A statue of the great abolitionist Frederick Douglass was torn from its base in Rochester, New York on Sunday, 168 years to the day since the city was the setting for one of his greatest speeches, What to the Slave is the Fourth of July?
What We Know:
- The statue stood in Maplewood Park, a site on the Underground Railroad, the network through which Douglass and Harriet Tubman, both escaped slaves themselves, and others helped ferry people enslaved in southern states to freedom in the north.
- One of 13 statues, which were placed around Rochester in 2018 on the 200th anniversary of Douglass’ birth, was found next to a river gorge, about 50ft from its pedestal, police said. The base and a finger were damaged.

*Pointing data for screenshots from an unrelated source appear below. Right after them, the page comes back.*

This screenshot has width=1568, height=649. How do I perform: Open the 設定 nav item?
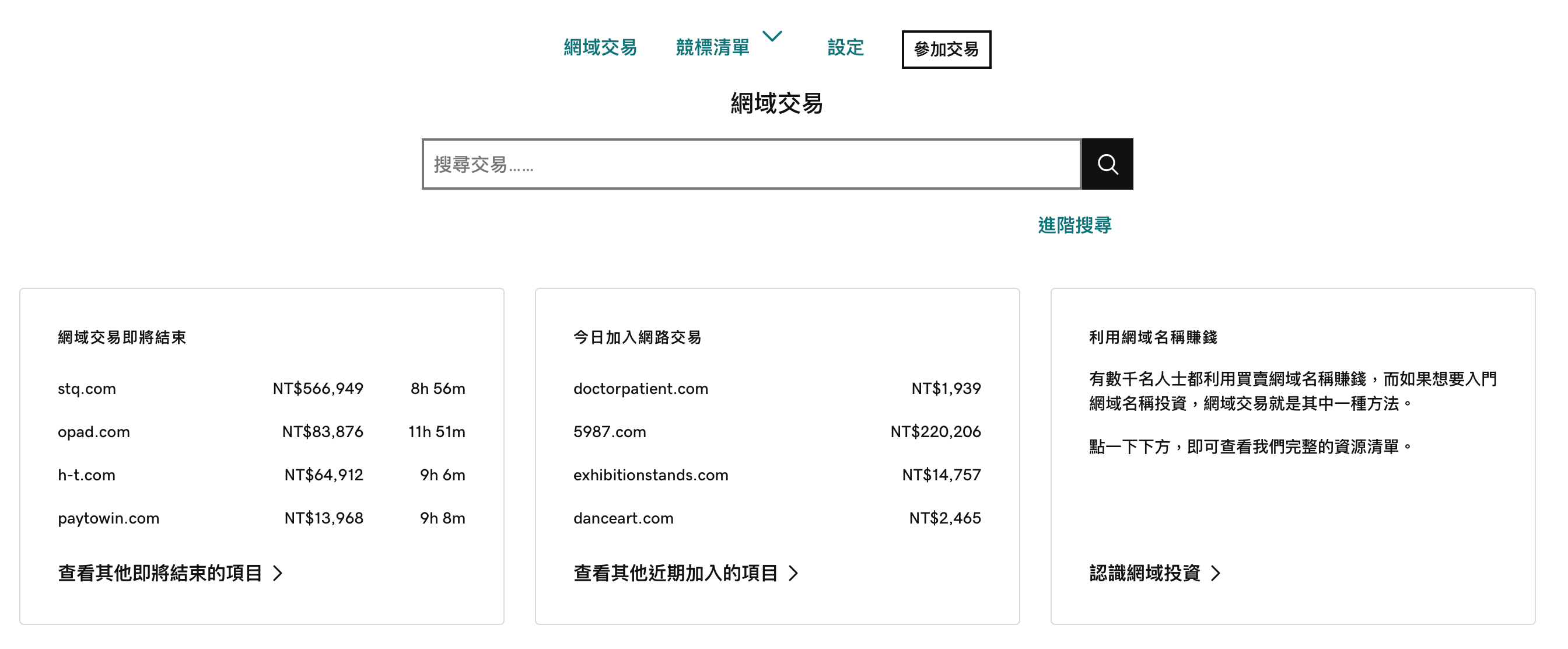(845, 47)
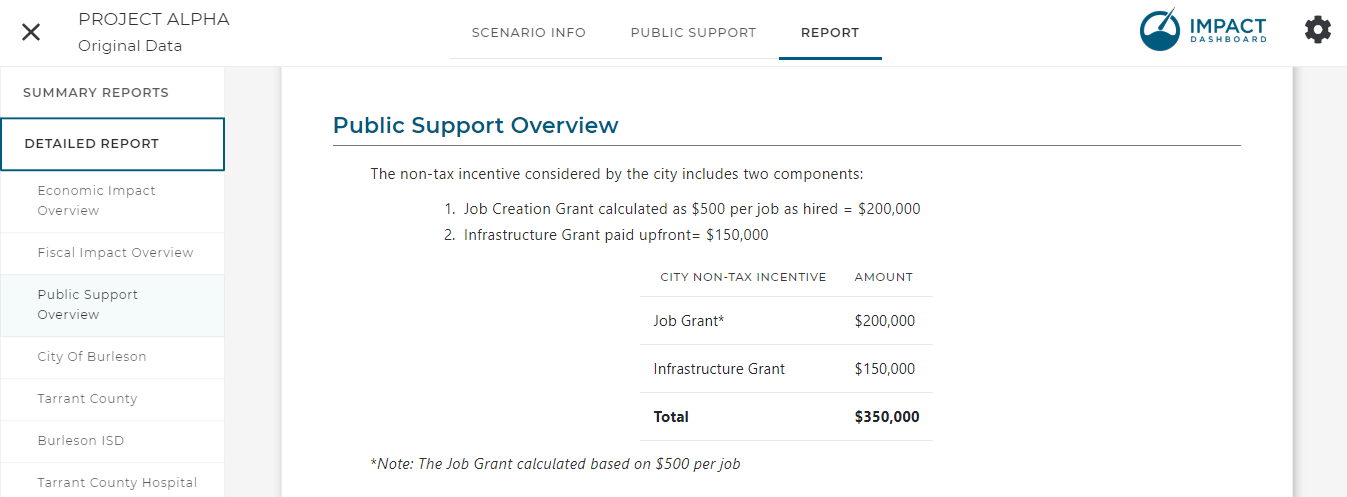Open the Burleson ISD report
The image size is (1347, 497).
click(x=112, y=442)
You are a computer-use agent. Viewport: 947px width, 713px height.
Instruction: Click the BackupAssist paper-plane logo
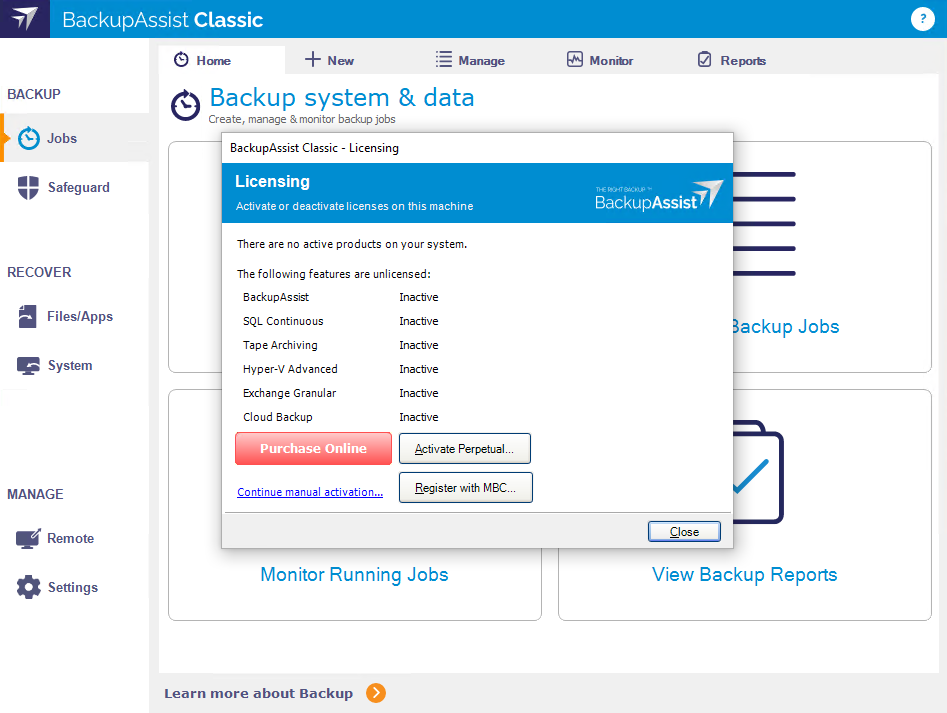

- Carvin Eison, who worked on the project which brought the statues to the city, told the Democrat & Chronicle newspaper: “It’s particularly painful that it happened at this time … It’s really sad because here in Rochester the statue of Frederick Douglass has always been a face of good.”
- Since the killing of George Floyd, an African American man in Minneapolis on May 25, prompted nationwide protests against police brutality and structural racism, statues of Confederate leaders and others with outdated views on race have been targeted for protest, vandalism, and removal.
- President Donald Trump has placed himself at the head of a counter-movement, defending Confederate heritage and, over the Fourth of July weekend, calling for the creation of his own sculpture park, or “National Garden of American Heroes”, in defiance of supposed “far-left fascism”.
- “Is this some type of retaliation because of the national fever over confederate monuments right now?” Eison told local TV station WROC. “It’s beyond disappointing.”
Rochester Police have not publicly identified any suspects. Nothing else in the park was found to be vandalized or graffitied, and no one so far has claimed responsibility for the damage to the statue of Douglass.